Ninety-nine per cent of the letters and e-mails are supporting us and that's not bad. That's as good as Saddam Hussein did, and he was fiddling the figures -- Ken Bates after retaining control at Leeds United.
The lads will be having a conversation and he'll write down the words. Five minutes later he's laughing -- Darel Russell, of Norwich, on his Czech Republic team-mate, David Strihavka.
We sing better than your wife -- DC United fans to LA Galaxy's David Beckham.
I am not "The Special One". I'm the Normal One. But my wife says I am special -- Avram Grant, Jose Mourinho's replacement at Chelsea, in his first press conference.
I don't think she should be planning any weddings -- Manchester City spokesman, on allegations of Sven Goran Eriksson's affair with a Manchester woman, Marisa Cauchi.

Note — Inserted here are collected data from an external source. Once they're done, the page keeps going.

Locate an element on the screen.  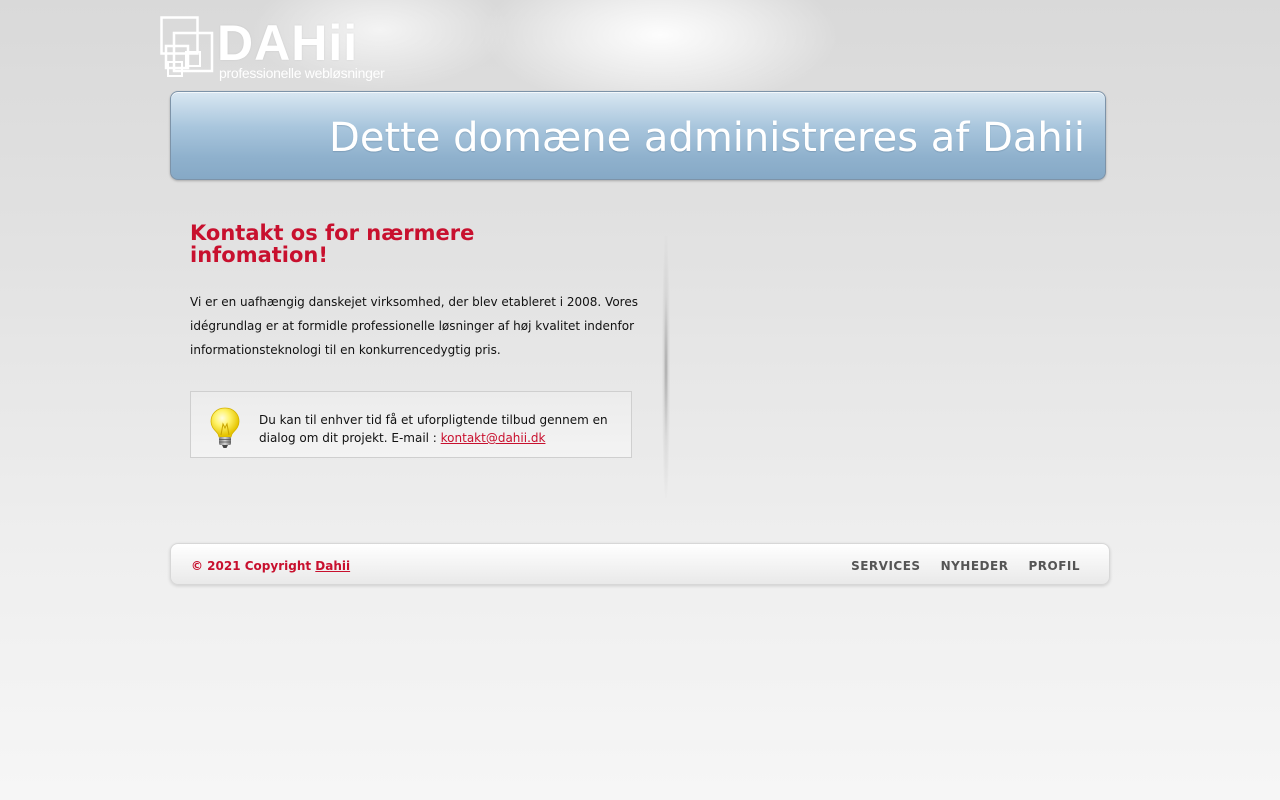
copyright: © 2021 Copyright Dahii is located at coordinates (270, 566).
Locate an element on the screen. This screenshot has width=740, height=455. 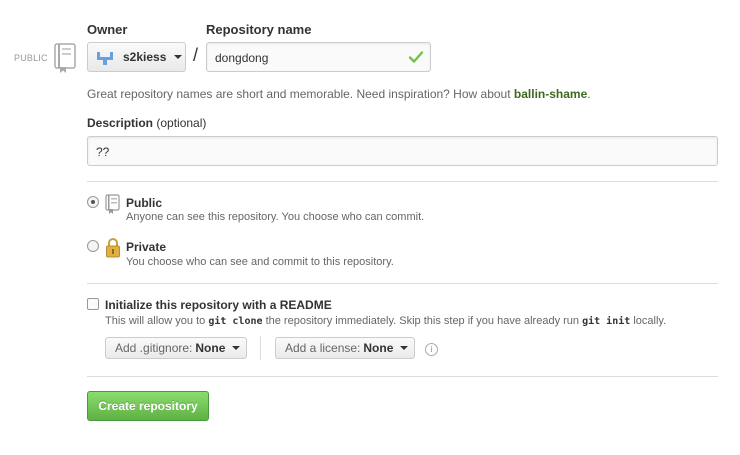
info-icon: i is located at coordinates (432, 350).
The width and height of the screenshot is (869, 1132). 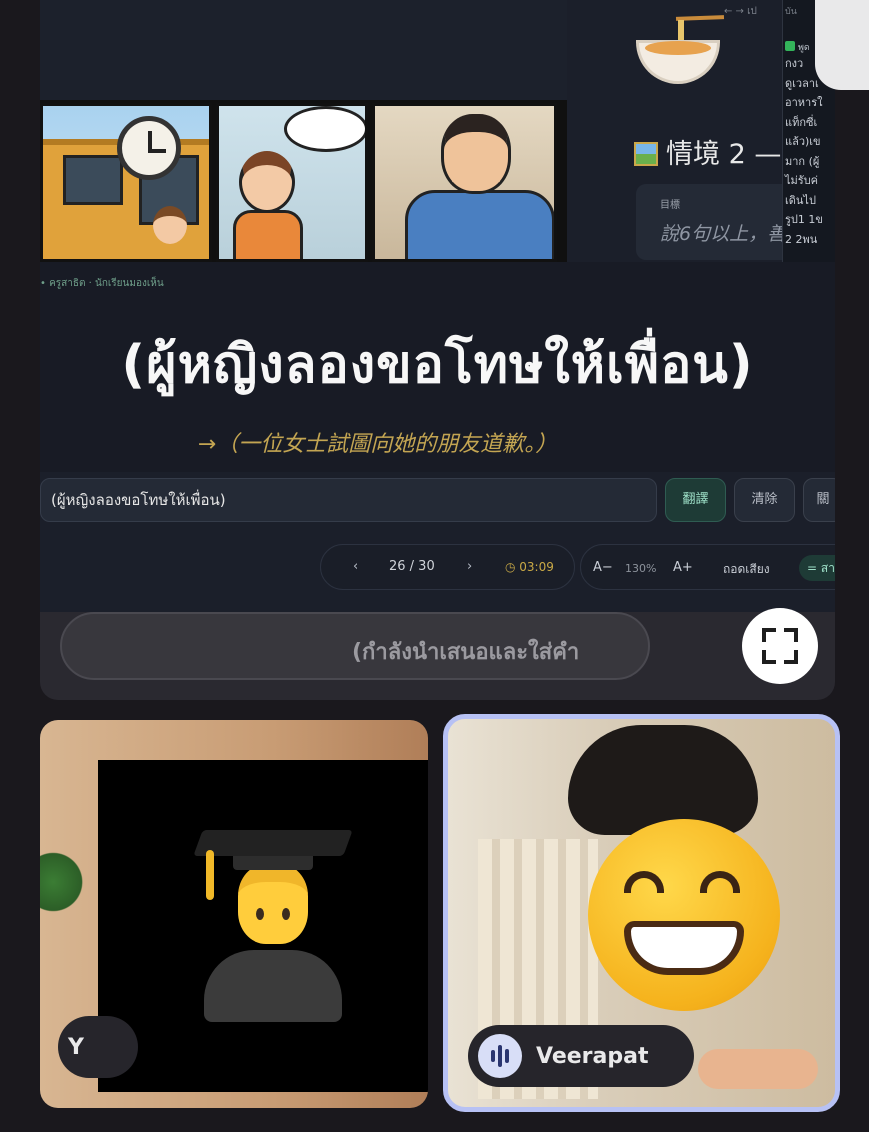 I want to click on notes-line: แท็กซี่เ, so click(x=802, y=122).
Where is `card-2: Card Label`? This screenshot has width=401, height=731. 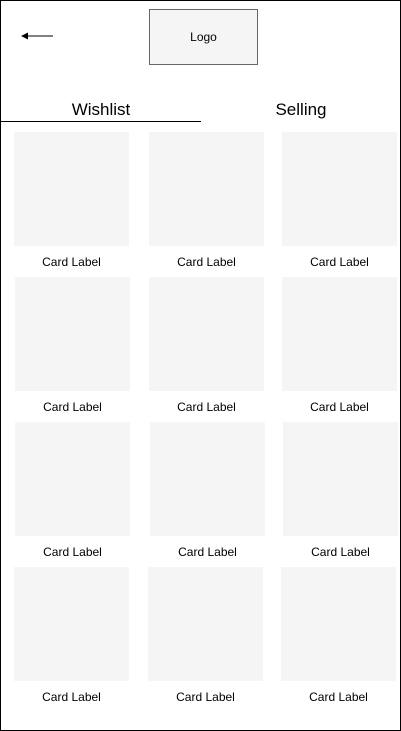 card-2: Card Label is located at coordinates (206, 200).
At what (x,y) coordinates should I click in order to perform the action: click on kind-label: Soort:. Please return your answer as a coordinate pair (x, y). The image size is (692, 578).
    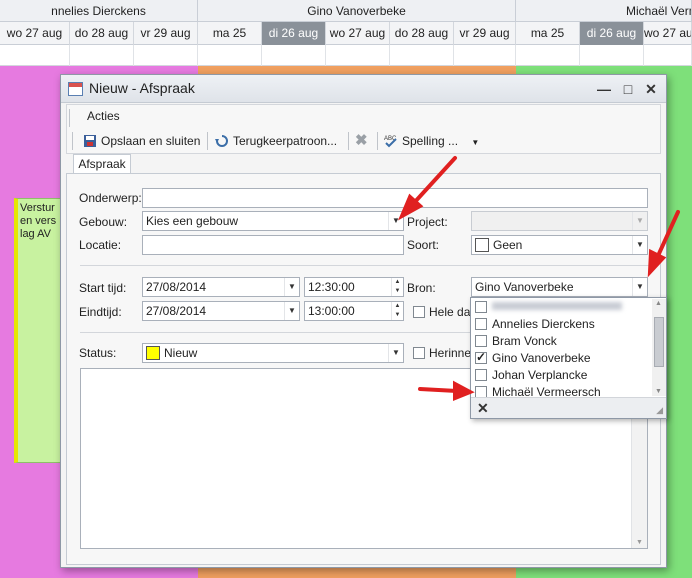
    Looking at the image, I should click on (424, 245).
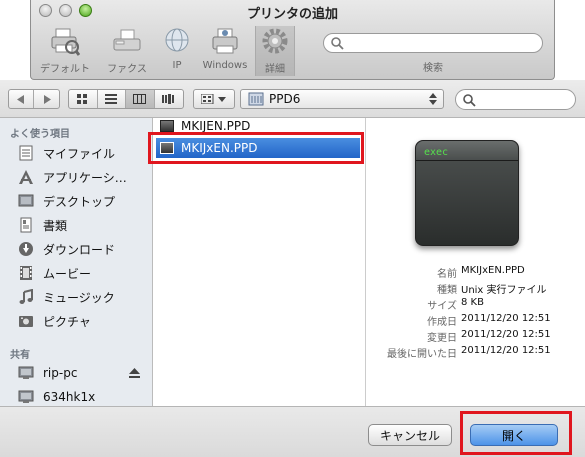  Describe the element at coordinates (65, 70) in the screenshot. I see `toolbar-default-label: デフォルト` at that location.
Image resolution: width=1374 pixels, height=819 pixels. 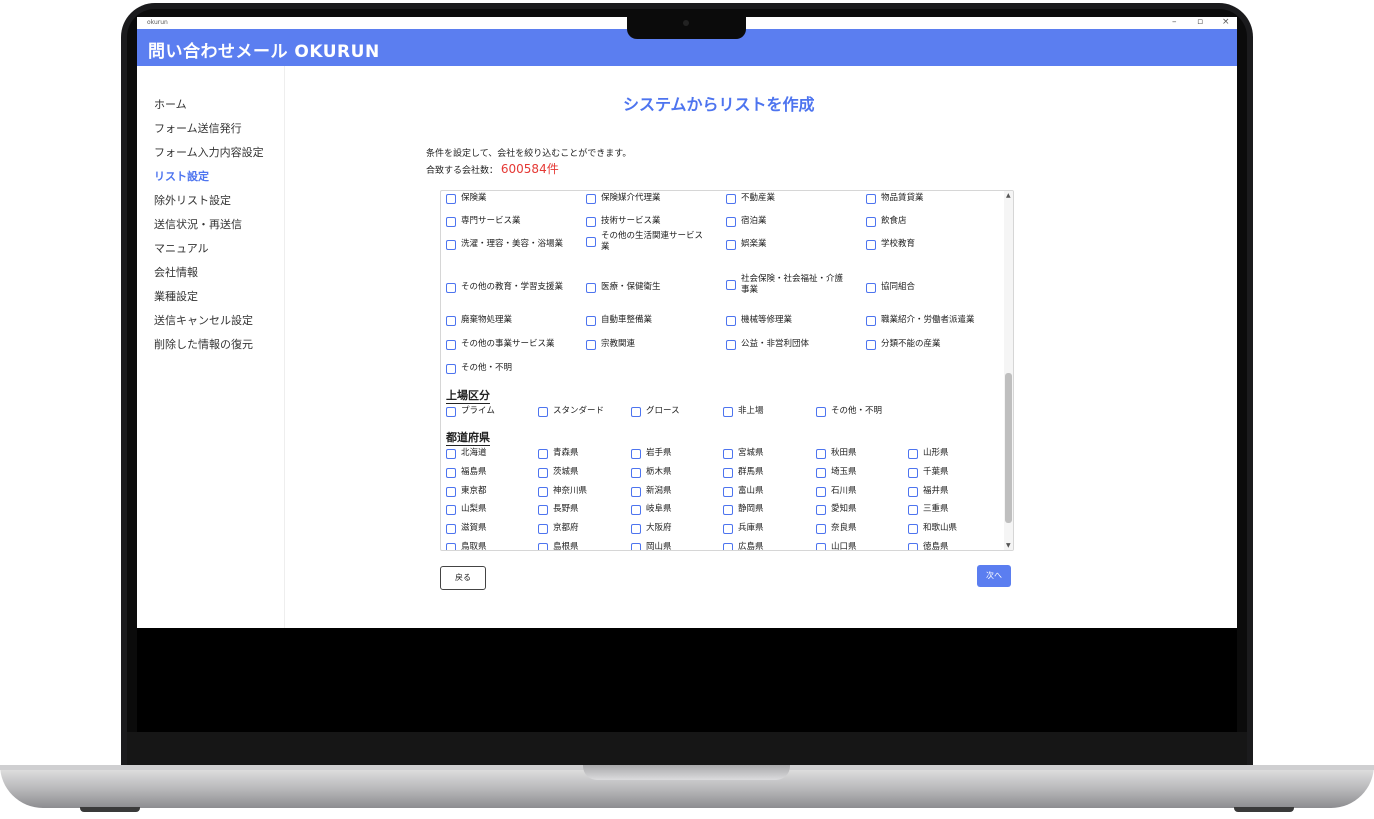 I want to click on filter-checkbox: 兵庫県, so click(x=744, y=528).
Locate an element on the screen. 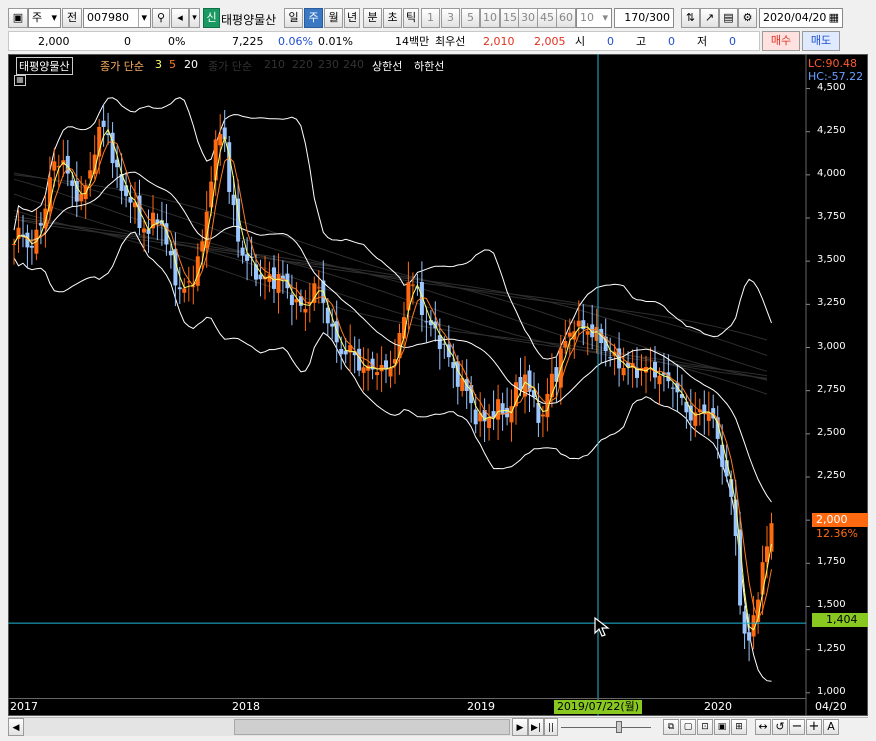  ma20-period: 20 is located at coordinates (191, 64).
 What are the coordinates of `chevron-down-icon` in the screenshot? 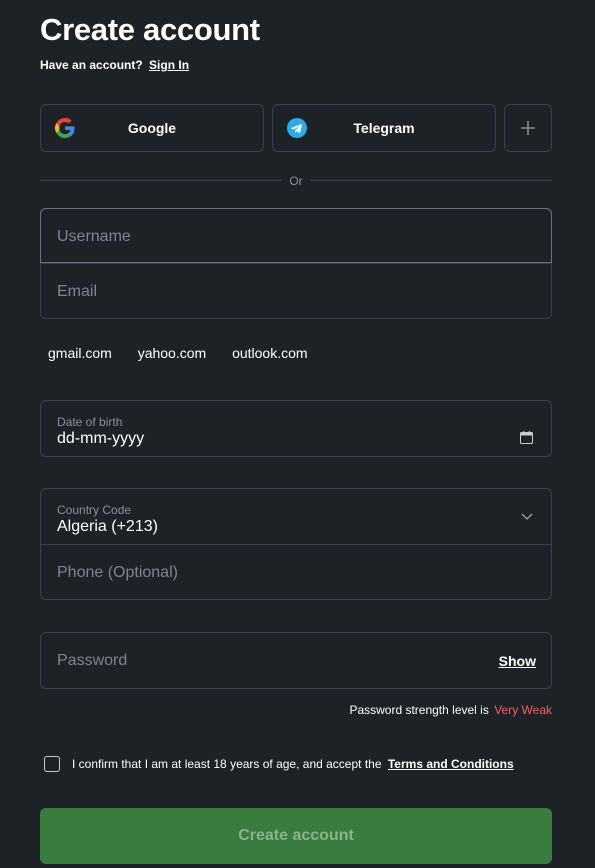 It's located at (527, 516).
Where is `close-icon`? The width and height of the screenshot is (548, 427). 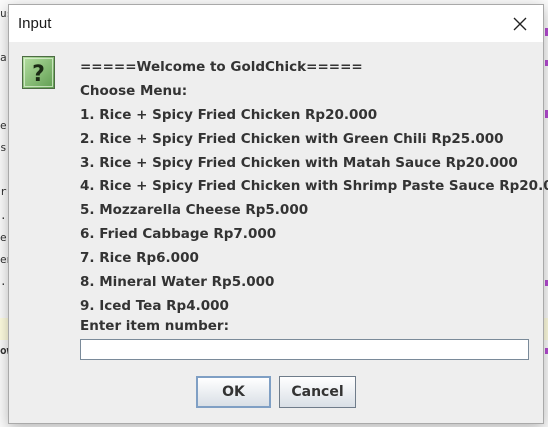 close-icon is located at coordinates (520, 24).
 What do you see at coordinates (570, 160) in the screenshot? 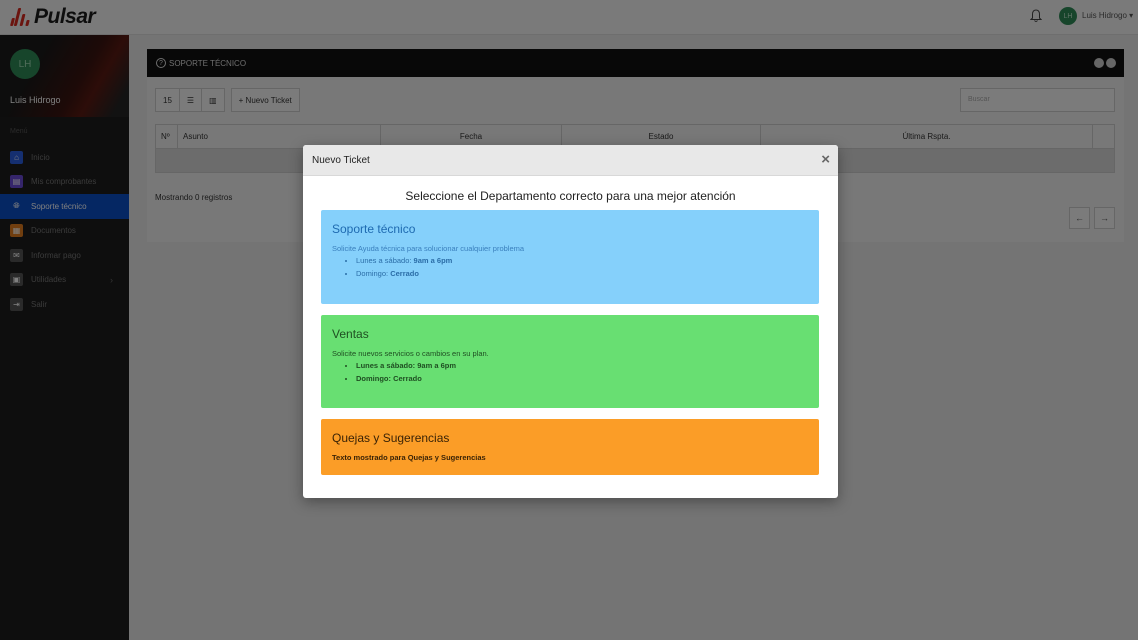
I see `modal-header: Nuevo Ticket ×` at bounding box center [570, 160].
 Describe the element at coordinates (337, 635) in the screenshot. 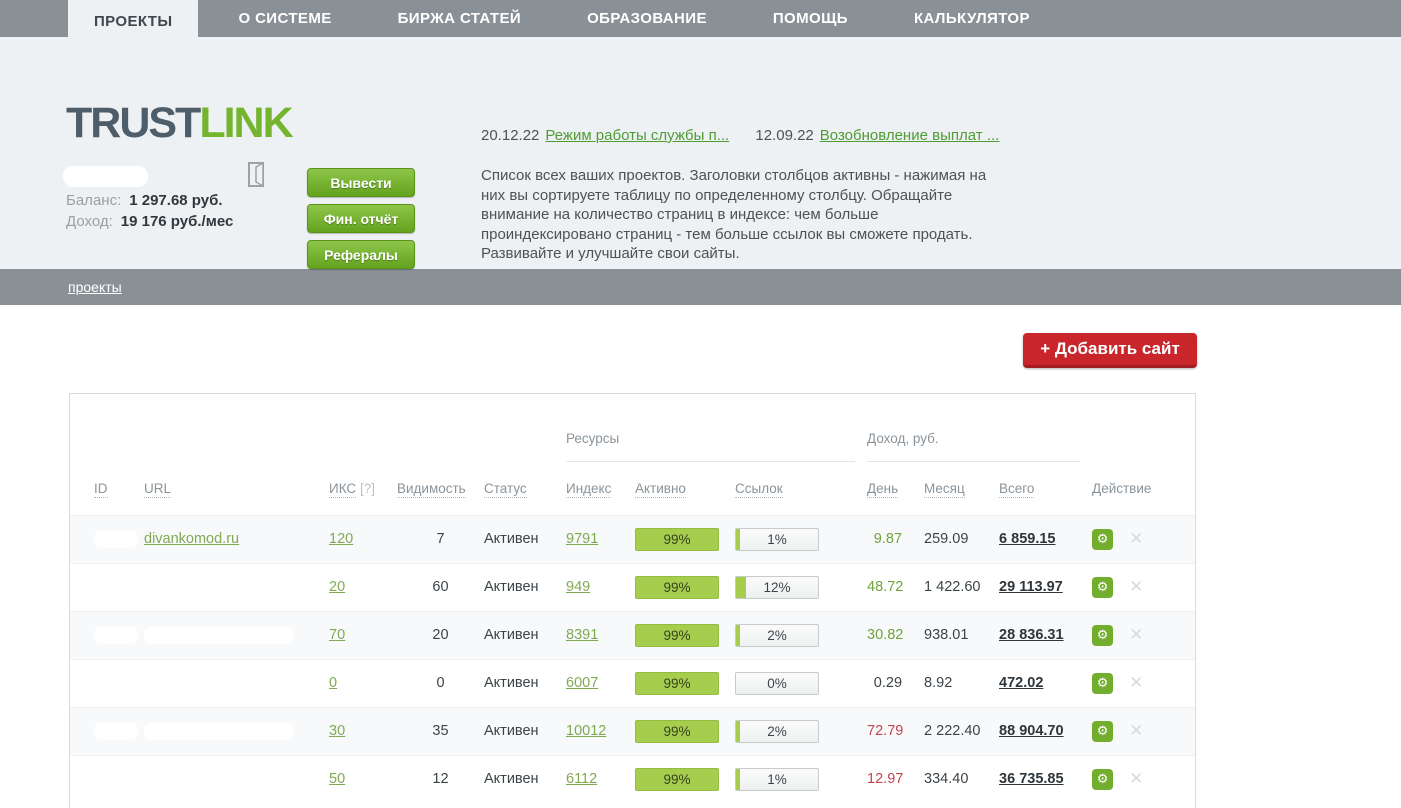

I feel like a woman at the minute. I can't stop crying. All that's missing is a pair of tits -- Ricky Hatton, boxer, after losing to Floyd Mayweather in Las Vegas this month.
Chokin' freakin' dogs -- Dottie Pepper, former US Solheim Cup golfer, on the present American team, inadvertently on air during this year's event in Sweden (won by the US).
They searched the house and took a computer away that I bought my wife two years ago - I think she learnt to turn it on four weeks ago -- Harry Redknapp, Portsmouth manager, after the police raid on his house during an investigation into alleged football corruption.
It's the worst Olympic image since Fatima Whitbread bent down to pick up that javelin -- Alan Carr, comedian, on the London 2012 logo.
I know my place. I'd love to be more famous but as a female cyclist I don'tstand a chance -- Victoria Pendleton, triple world track champion.
The wife did not teach the husband to swing a golf club -- From Greg Norman's divorce petition challenging his wife's claim to half of his fortune.